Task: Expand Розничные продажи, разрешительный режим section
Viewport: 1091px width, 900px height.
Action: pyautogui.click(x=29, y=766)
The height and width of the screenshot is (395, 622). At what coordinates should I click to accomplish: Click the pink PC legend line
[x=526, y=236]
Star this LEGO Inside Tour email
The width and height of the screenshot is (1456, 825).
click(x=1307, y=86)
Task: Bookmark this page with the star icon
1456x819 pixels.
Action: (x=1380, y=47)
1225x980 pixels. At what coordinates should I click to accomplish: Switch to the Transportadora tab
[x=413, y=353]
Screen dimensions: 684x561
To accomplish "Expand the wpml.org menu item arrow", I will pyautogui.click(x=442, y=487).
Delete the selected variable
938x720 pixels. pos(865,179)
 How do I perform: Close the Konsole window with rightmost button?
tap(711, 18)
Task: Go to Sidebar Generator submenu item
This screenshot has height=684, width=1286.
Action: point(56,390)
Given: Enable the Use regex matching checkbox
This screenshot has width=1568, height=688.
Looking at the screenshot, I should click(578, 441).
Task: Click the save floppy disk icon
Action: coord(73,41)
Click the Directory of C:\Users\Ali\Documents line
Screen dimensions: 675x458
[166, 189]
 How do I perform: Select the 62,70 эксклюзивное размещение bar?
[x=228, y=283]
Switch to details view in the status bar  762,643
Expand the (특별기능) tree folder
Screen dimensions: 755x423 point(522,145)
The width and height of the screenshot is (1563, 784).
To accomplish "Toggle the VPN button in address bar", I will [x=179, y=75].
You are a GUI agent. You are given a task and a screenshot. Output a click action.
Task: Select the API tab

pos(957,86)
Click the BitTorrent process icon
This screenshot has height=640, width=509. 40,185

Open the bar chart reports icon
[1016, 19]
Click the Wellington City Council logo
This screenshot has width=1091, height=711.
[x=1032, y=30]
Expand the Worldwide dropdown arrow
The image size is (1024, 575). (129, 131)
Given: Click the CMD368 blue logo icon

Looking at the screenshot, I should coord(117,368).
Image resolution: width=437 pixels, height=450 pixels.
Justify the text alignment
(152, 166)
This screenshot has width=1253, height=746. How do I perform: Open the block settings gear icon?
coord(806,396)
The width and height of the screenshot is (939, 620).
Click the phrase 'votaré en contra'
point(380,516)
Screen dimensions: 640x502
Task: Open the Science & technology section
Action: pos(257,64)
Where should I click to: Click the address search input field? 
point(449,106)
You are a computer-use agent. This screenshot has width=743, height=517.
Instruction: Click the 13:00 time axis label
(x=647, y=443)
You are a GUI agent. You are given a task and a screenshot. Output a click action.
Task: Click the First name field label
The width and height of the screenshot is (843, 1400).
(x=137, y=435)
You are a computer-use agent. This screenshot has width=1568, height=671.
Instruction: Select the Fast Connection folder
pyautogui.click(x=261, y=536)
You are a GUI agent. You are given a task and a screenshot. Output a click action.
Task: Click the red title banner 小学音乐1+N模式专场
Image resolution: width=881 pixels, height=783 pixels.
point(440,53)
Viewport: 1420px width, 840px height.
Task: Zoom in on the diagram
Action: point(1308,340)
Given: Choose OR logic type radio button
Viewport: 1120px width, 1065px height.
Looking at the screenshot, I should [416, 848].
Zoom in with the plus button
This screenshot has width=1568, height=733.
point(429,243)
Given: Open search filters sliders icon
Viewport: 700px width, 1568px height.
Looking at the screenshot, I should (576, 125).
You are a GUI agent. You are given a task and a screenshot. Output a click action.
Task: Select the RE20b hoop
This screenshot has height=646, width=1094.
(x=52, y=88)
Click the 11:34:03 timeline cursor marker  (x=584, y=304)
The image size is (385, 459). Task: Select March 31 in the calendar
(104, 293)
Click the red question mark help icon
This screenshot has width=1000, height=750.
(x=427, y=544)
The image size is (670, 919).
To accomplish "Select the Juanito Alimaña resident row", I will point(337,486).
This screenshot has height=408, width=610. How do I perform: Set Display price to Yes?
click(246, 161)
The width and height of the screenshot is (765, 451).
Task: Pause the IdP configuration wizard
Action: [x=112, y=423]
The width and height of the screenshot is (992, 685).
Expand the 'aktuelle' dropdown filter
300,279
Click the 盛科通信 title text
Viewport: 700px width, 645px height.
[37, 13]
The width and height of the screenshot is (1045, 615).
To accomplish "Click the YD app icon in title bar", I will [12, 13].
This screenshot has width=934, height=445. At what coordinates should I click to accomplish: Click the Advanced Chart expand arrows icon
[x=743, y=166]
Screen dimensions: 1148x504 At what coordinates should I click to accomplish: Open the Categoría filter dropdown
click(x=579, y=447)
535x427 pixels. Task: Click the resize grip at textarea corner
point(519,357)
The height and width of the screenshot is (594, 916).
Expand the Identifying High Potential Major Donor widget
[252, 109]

Task goal -> Scan the material above for the word "will". Copy each line where it occurs.

Solution to the exercise ->
To accomplish "Expand the wpml.org menu item arrow", I will pyautogui.click(x=442, y=487).
To accomplish "Toggle the VPN button in address bar", I will [x=179, y=75].
To accomplish "Select the Juanito Alimaña resident row", I will point(337,486).
To accomplish "Click the YD app icon in title bar", I will [12, 13].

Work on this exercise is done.